(Exercise description) Only the lines from the one containing "Given: Click the" through the last line of the data below belong in your answer, copied exactly and without pictures.

== Data section ==

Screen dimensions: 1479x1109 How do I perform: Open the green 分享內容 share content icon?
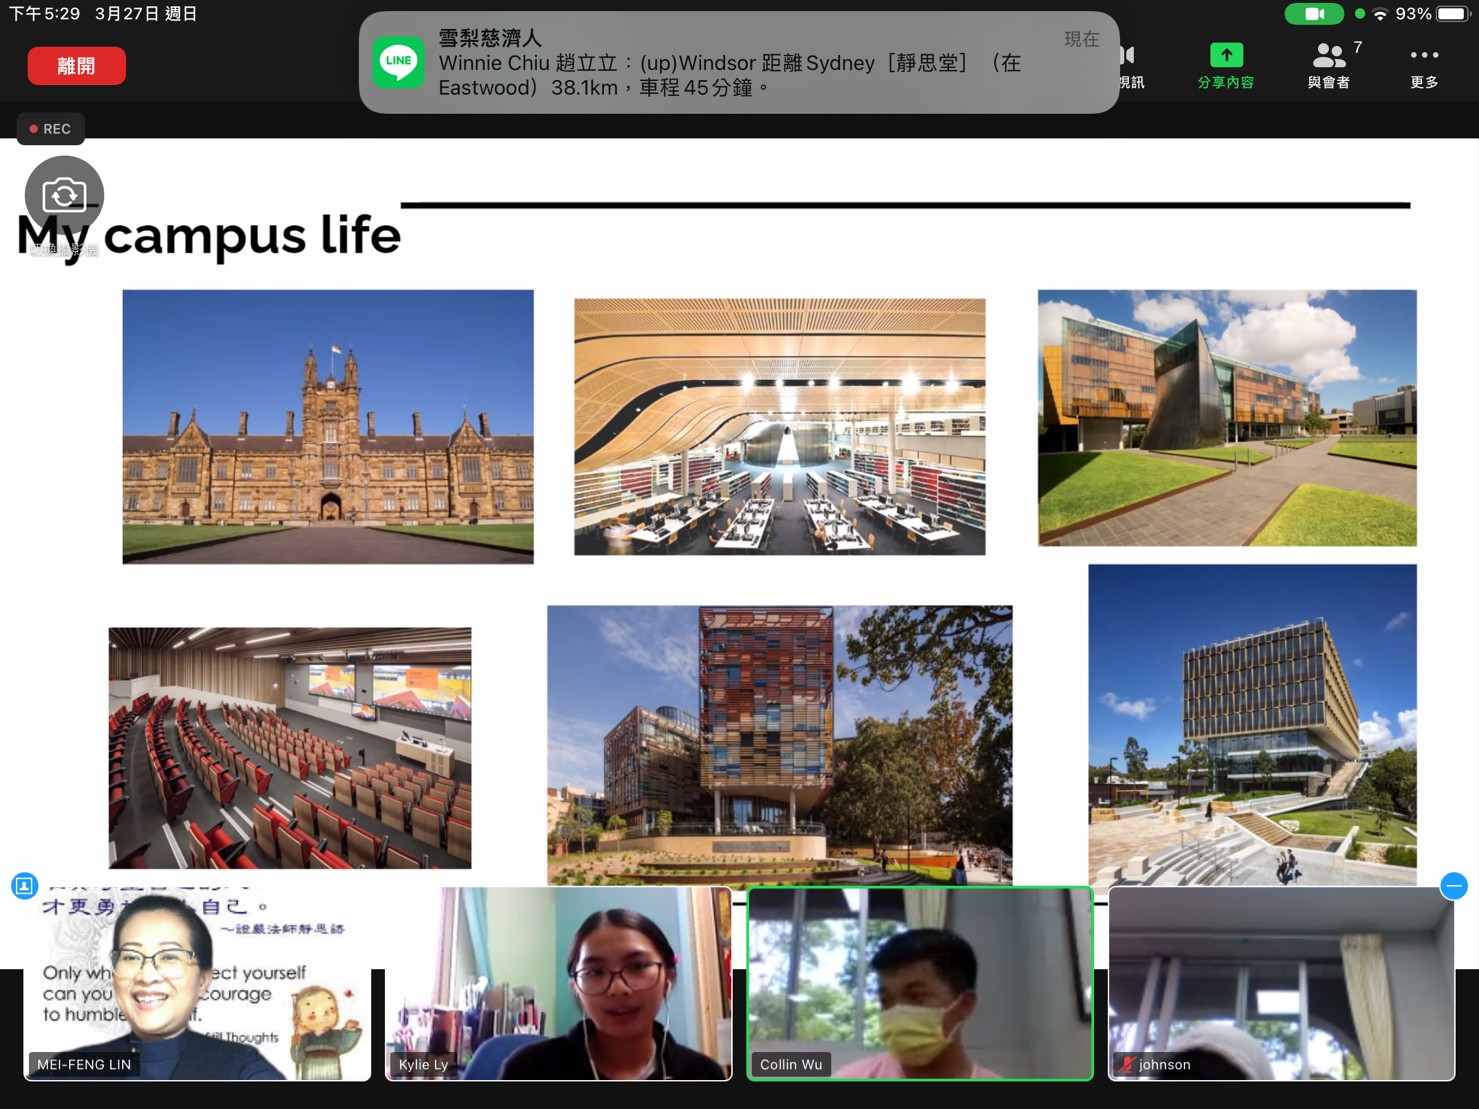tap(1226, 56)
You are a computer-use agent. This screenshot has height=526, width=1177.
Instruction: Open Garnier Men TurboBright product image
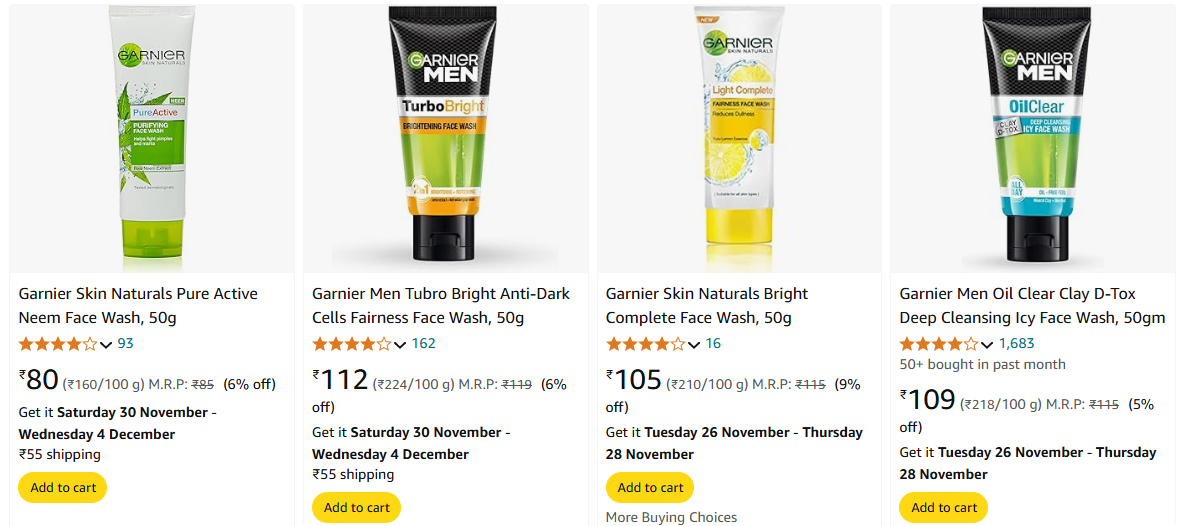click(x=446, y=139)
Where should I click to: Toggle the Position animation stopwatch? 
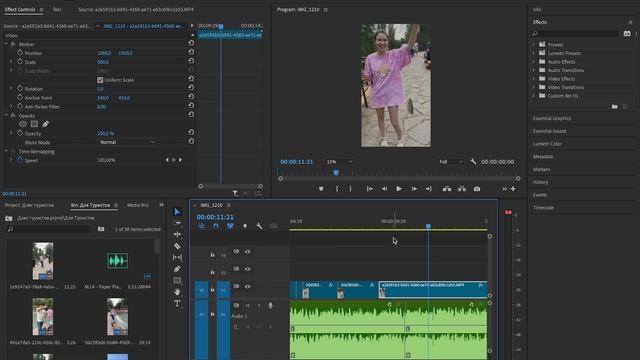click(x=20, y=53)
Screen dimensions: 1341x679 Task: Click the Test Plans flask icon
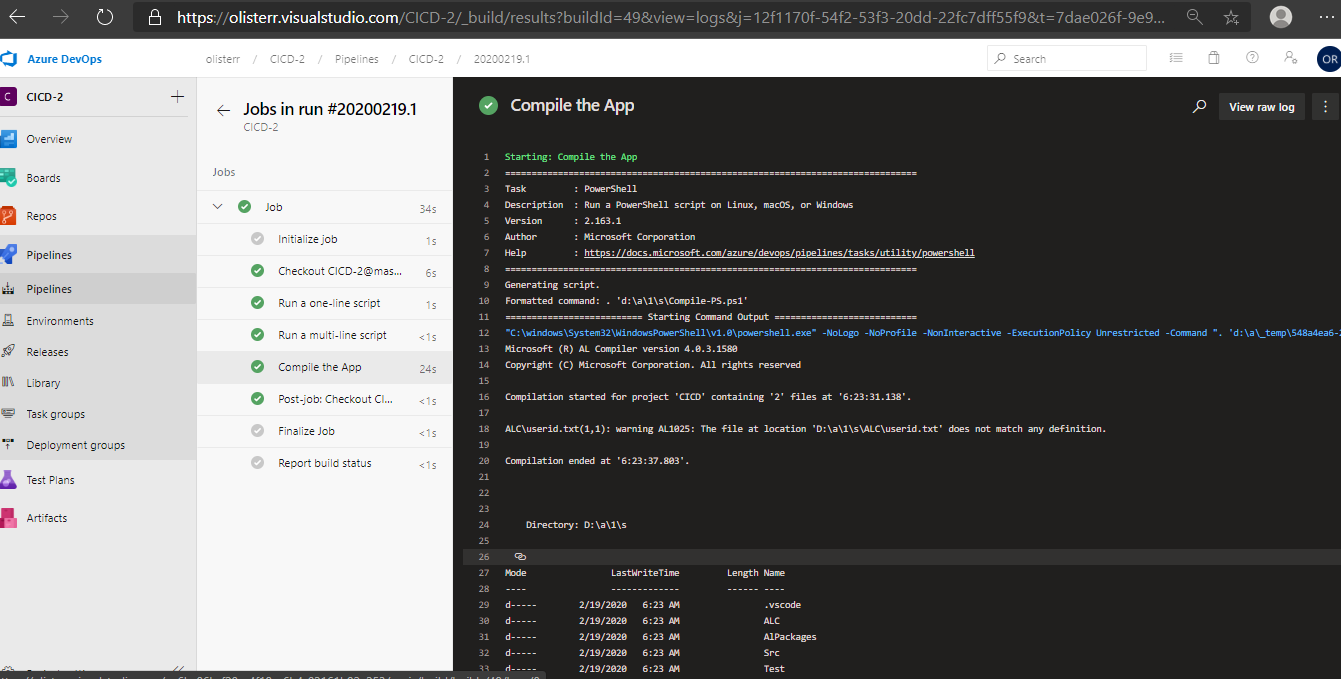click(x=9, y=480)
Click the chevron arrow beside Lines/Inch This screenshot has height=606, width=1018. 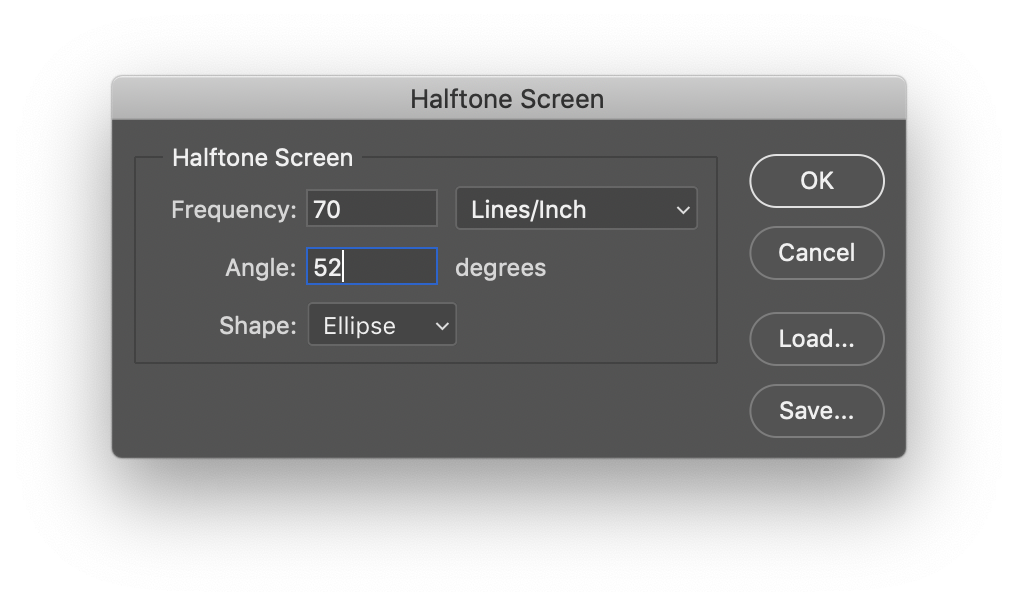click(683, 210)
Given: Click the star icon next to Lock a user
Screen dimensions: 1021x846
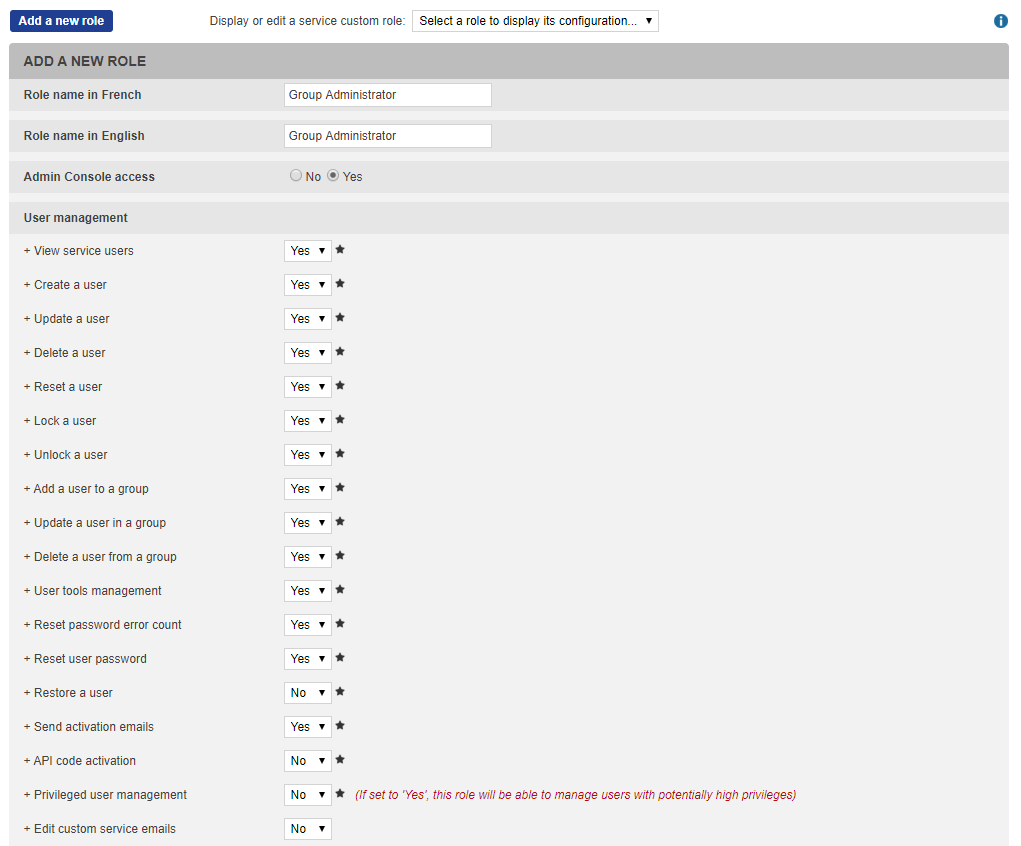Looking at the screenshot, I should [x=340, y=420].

===

(Output)
Given: Click the star icon next to Lock a user
Screen dimensions: 1021x846
Looking at the screenshot, I should [x=340, y=420].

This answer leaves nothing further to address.